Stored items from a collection
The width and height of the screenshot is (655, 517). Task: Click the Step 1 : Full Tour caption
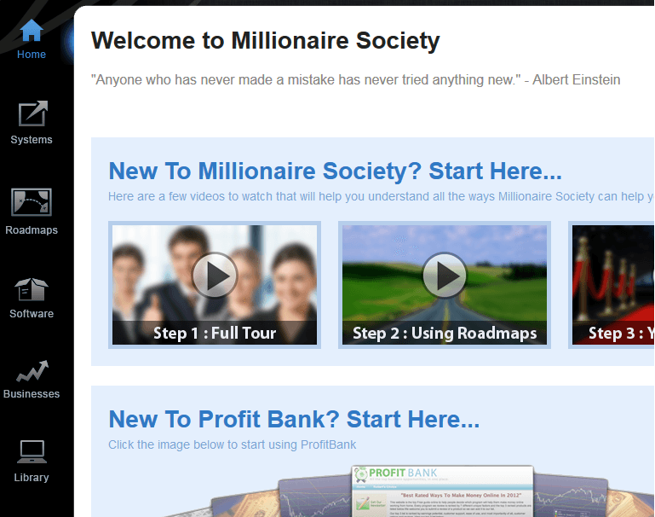215,334
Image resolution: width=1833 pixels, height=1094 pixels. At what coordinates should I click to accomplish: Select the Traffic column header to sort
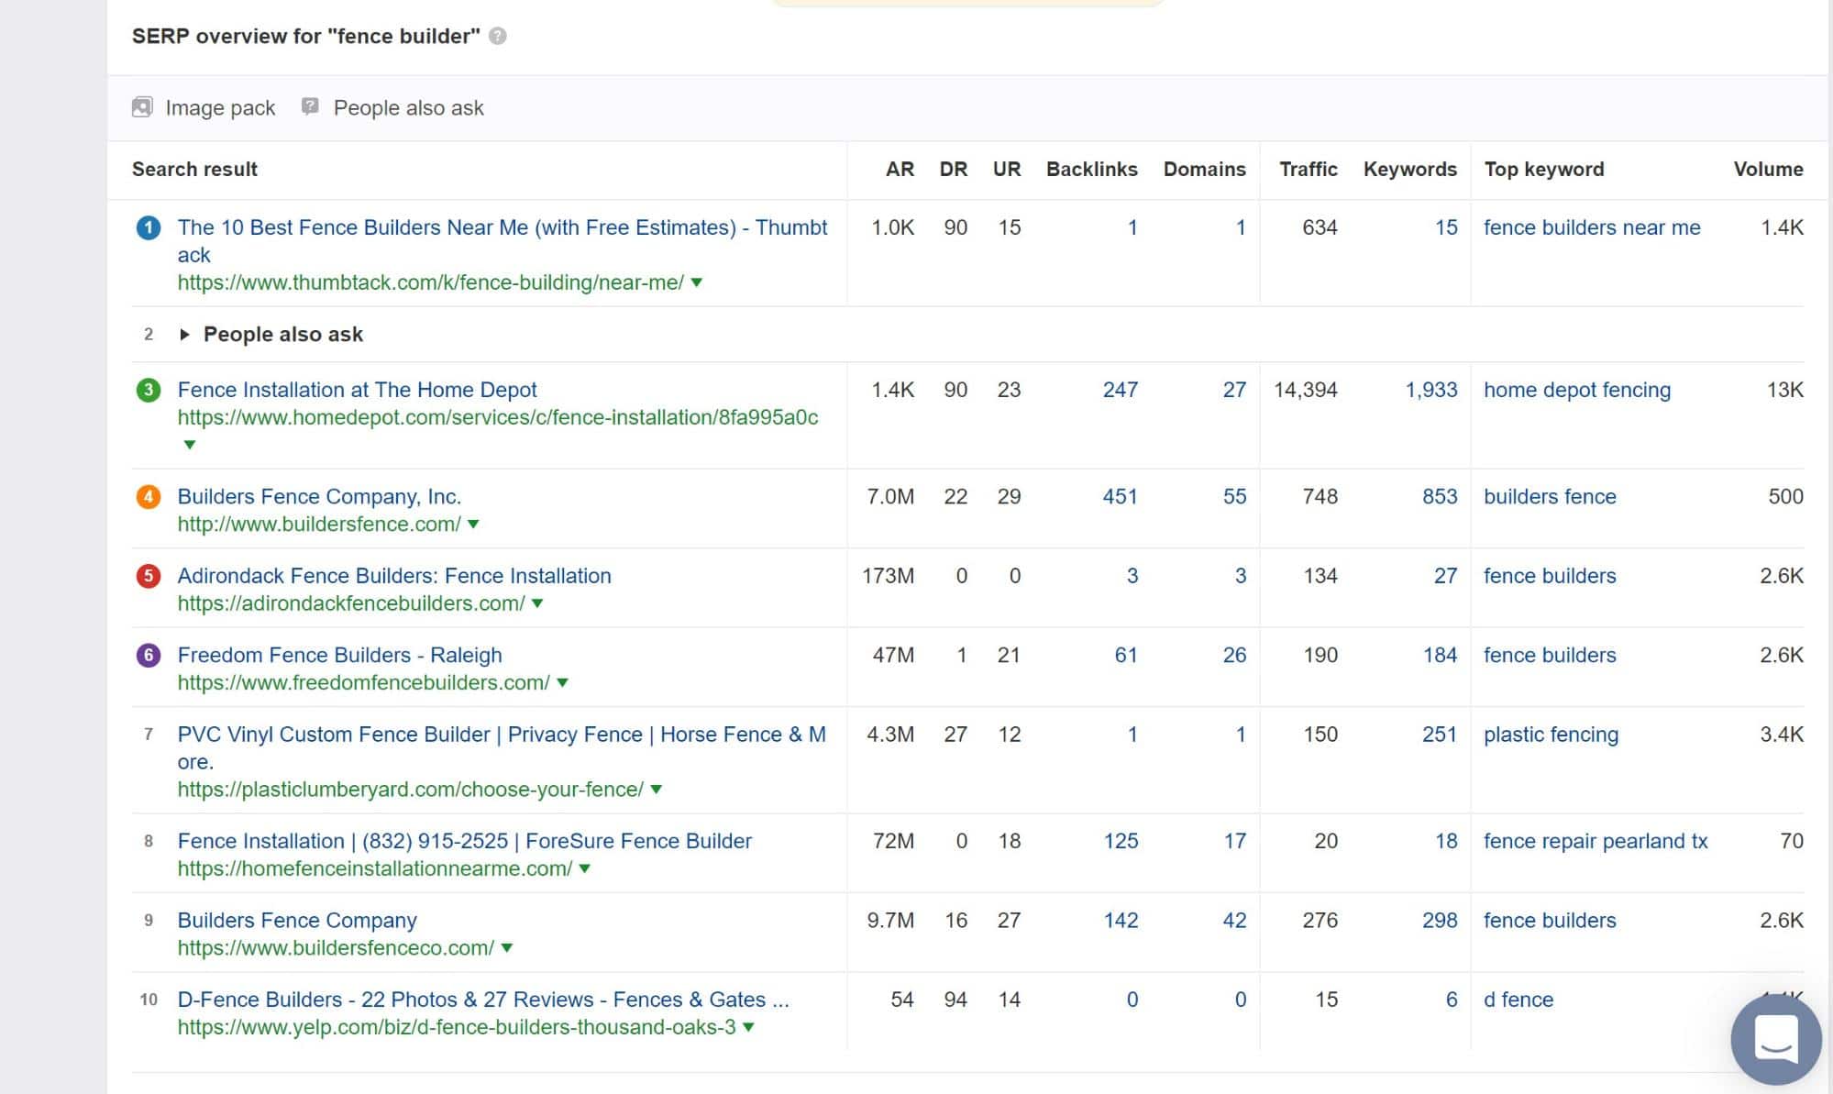pos(1308,170)
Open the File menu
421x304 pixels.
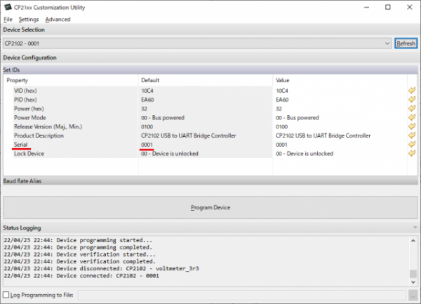click(x=8, y=19)
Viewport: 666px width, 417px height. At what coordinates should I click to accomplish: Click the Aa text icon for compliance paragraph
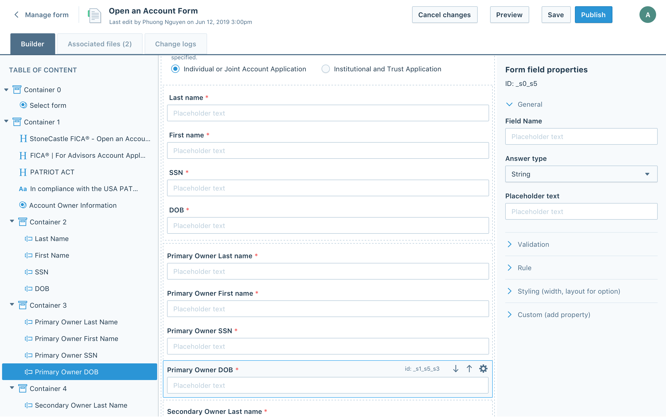[x=23, y=189]
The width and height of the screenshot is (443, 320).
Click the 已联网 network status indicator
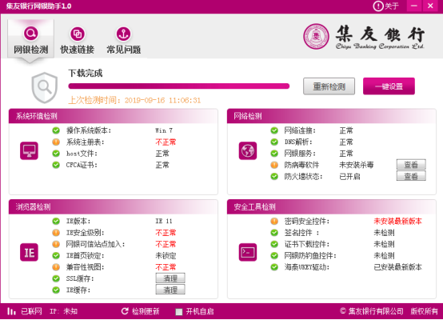tap(25, 311)
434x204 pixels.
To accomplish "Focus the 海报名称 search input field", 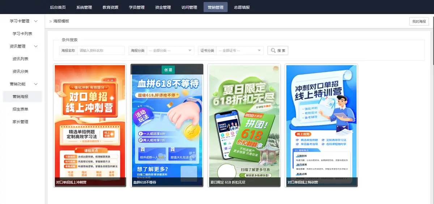I will tap(101, 51).
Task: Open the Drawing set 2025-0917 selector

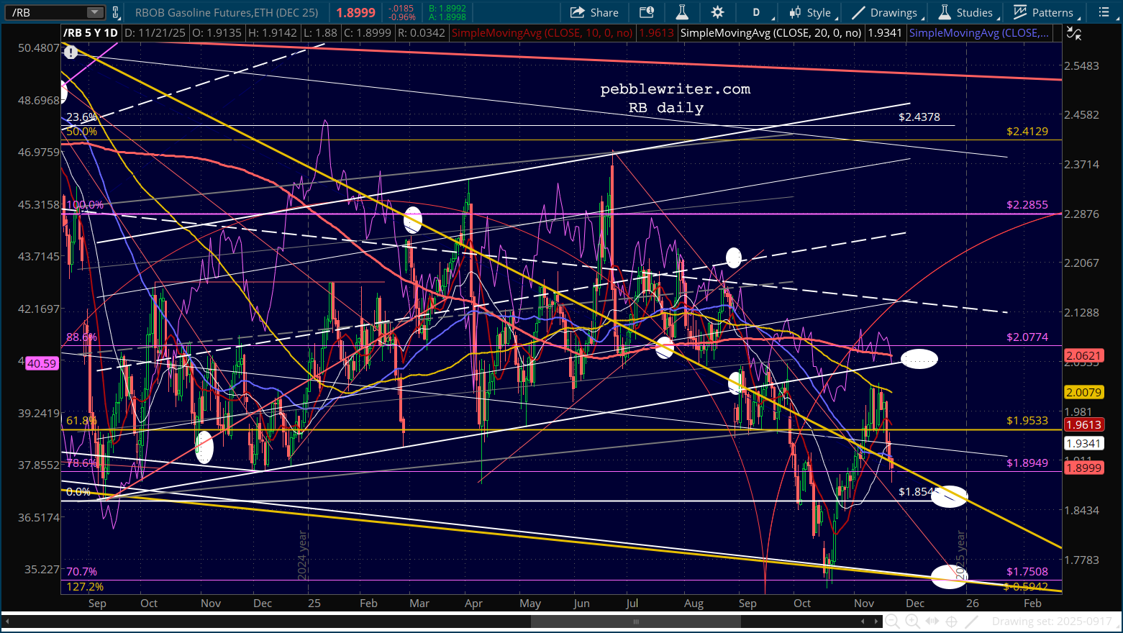Action: pyautogui.click(x=1051, y=621)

Requirement -
Output exactly the lines from the first line of the records through the line containing "Open the File menu". Leave out every picture.

Answer space -
The width and height of the screenshot is (655, 517). Task: Click the Step 1 : Full Tour caption
215,334
Image resolution: width=1833 pixels, height=1094 pixels. At what coordinates should I click to accomplish: Select the Traffic column header to sort
pos(1308,170)
Open the File menu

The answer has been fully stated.